University of Chicago
Sarah Urbut is a current cardiology fellow at Massachusetts General Hospital in Boston, MA with an interest in statistics, genomics, and preventive cardiology. For her postdoctoral years, she plans to combine new efforts in Bayesian risk modeling with causal inference to infer individualized lifetime risk prediction and therapeutic benefit for truly precision medicine.
Outside of science and medicine, she enjoys road cycling, traveling, comedy and supporting the Chicago White Sox.

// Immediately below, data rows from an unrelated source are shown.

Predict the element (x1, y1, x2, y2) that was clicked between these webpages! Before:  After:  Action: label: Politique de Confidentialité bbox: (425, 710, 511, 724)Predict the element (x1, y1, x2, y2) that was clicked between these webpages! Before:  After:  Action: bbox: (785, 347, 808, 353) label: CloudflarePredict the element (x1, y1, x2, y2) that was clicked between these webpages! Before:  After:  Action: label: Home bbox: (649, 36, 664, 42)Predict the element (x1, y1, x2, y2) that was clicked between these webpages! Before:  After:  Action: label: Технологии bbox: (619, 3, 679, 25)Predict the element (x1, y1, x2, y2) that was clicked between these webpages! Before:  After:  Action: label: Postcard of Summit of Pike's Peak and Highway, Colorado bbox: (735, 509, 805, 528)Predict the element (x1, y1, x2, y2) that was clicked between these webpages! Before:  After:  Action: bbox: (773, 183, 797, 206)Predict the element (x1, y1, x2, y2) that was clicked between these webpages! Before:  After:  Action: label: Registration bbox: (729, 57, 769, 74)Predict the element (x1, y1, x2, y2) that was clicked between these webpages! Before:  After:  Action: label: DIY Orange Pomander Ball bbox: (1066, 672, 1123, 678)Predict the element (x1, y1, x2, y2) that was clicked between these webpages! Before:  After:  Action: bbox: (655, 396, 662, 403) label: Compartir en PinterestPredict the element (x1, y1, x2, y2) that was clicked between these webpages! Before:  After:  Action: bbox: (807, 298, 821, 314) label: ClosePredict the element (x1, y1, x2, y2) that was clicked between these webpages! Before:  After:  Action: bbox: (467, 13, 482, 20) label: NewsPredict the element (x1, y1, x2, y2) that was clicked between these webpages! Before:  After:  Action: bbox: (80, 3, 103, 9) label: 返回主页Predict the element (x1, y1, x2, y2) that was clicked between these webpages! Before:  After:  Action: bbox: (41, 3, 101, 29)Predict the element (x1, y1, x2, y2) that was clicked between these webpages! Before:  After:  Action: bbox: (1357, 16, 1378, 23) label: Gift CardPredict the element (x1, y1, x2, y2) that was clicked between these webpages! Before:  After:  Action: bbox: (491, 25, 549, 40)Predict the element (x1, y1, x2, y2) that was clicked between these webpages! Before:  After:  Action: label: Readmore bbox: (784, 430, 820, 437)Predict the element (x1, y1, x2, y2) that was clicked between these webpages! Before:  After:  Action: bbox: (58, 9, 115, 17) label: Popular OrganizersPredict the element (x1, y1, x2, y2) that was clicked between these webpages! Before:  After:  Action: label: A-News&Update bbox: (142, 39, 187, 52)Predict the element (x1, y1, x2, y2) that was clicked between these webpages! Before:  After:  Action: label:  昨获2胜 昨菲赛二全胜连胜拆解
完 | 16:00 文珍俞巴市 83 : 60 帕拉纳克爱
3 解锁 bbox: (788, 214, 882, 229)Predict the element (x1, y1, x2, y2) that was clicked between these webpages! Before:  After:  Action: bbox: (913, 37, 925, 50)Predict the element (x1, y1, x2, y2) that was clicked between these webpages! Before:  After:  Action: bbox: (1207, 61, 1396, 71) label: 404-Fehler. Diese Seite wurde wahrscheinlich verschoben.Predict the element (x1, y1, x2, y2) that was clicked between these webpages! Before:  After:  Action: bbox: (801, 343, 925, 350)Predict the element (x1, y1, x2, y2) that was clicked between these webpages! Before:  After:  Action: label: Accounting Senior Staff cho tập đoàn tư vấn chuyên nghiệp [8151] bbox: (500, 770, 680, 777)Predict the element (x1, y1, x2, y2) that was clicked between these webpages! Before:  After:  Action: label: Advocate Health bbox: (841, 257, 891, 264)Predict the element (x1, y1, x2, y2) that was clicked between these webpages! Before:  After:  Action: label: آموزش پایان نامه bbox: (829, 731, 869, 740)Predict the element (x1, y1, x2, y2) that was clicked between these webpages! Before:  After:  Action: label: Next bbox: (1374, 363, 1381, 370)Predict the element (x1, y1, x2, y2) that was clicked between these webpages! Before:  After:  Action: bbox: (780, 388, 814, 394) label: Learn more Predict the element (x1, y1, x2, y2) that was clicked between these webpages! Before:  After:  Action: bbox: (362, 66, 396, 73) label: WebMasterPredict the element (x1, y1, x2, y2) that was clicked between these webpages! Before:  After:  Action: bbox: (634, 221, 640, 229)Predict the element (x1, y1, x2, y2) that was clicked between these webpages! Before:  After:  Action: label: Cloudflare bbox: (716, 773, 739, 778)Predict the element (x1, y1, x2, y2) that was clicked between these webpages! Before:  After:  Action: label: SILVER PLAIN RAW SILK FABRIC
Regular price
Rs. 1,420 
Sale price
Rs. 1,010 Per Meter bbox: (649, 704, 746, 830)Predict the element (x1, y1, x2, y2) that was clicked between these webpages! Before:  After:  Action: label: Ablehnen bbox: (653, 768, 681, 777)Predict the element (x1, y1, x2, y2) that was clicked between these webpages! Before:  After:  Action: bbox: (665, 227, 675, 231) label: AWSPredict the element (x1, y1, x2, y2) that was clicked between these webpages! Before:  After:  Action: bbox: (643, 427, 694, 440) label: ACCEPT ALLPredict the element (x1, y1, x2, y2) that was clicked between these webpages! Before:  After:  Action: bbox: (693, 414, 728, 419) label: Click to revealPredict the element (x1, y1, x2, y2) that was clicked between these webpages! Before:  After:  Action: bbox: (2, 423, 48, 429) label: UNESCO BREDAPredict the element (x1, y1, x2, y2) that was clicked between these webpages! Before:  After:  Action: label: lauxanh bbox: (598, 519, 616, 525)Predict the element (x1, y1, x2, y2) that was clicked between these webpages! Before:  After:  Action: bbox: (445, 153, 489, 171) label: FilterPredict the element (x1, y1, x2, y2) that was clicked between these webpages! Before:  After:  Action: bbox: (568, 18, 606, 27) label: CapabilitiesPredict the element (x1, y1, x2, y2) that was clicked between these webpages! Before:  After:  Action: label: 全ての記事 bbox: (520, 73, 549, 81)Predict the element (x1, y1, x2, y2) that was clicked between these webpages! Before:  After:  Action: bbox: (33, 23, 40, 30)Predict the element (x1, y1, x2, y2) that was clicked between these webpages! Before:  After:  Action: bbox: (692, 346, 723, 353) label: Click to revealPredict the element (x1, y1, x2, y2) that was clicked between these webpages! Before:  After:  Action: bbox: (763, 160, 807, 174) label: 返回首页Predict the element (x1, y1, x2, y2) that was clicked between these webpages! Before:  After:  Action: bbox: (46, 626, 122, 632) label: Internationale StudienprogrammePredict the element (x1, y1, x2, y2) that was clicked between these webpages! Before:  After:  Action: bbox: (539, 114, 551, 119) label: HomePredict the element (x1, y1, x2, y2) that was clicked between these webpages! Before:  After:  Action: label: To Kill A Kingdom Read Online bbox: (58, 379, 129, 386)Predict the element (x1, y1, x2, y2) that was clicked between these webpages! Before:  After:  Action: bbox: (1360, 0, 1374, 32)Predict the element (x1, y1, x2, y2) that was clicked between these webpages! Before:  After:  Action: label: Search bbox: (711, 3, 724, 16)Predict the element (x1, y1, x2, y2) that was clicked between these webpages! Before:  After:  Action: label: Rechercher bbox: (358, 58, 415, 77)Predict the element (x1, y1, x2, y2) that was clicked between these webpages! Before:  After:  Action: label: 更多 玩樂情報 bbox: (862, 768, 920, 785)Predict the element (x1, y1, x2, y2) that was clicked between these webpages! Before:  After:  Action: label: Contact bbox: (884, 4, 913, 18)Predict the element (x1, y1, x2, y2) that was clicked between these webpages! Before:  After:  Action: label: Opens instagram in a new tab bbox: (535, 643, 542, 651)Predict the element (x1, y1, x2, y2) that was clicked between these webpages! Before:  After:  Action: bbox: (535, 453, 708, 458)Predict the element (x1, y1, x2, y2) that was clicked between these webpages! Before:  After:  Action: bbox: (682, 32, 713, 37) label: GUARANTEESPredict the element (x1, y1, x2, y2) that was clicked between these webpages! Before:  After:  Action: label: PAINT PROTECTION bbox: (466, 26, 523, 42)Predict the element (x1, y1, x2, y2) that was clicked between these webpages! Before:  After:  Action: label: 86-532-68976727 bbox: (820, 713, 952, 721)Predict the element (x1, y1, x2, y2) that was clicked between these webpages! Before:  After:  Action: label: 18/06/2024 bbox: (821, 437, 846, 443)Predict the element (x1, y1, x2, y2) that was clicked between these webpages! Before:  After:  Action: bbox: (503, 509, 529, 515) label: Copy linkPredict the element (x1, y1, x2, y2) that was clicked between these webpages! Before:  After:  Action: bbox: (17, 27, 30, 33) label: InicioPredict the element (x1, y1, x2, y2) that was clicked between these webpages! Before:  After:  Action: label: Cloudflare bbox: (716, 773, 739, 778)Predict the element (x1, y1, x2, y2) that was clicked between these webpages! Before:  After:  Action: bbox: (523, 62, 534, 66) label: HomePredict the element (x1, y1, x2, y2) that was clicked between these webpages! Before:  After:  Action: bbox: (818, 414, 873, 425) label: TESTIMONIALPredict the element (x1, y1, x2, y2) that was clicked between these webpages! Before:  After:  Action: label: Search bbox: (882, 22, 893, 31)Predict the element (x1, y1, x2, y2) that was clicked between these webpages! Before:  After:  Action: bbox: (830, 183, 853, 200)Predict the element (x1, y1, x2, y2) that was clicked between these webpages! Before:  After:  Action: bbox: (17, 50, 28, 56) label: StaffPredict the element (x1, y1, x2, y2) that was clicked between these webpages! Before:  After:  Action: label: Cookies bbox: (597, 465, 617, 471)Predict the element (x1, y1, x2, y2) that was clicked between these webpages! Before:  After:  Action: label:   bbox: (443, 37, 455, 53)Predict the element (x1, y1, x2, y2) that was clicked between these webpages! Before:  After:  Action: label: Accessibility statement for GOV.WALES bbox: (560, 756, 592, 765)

Lifetime risk prediction; Heterogeneity of Treatment effects; Bayesian statistics, variable selection, method development
Existing guidelines for cardiovascular risk-reducing therapy calculate static fixed window estimates of risk for coronary artery disease. Under the current approach using a limited set of known cardiovascular risk factors the covariate with the greatest influence on this 10-year risk is age. These 10-year equations fail to accurately estimate risk in select populations, in particular younger individuals and those with hereditary risk. Critically, even the revised Pooled Cohort Equations (PCE) of 2018 critically mention that reducing overestimation of certain groups it was not sufficient to correct misestimation problems; the statistical methods also required revision to improve equation accuracy but do little to resolve the static and fixed versus dynamic longitudinal modeling framework. This leaves a sizable portion of the population without adequate prevention. Such models and the inherent assumptions within assume a fixed effect of traditional risk factors, or at best, a linear interaction with time. Furthermore, a sizable number of people are also classified as being at intermediate risk, for whom the optimal preventive strategy should be more precise.
Our goal is to ultimately provide individual trajectories of overall coronary artery disease risk for patients conditional on their time-varying covariates, recognizing time varying effects of the predictors, updated predictors, competing risks and accumulated exposure.The goal will be to add the importance of accumulated risk to inherent primordial ‘genomic risk’ and to see how the additive importance of acquired risk changes total prediction over the life course. Critically, we aim to provide a trajectory over time in contrast to commonly available static five- or ten-year risk projections, and critically, to offer covariate specific counterfactual representations of the alternative course. These counterfactual predictions provide ideal proposition for practical therapeutic preventive strategies, which has been critically absent from existing work.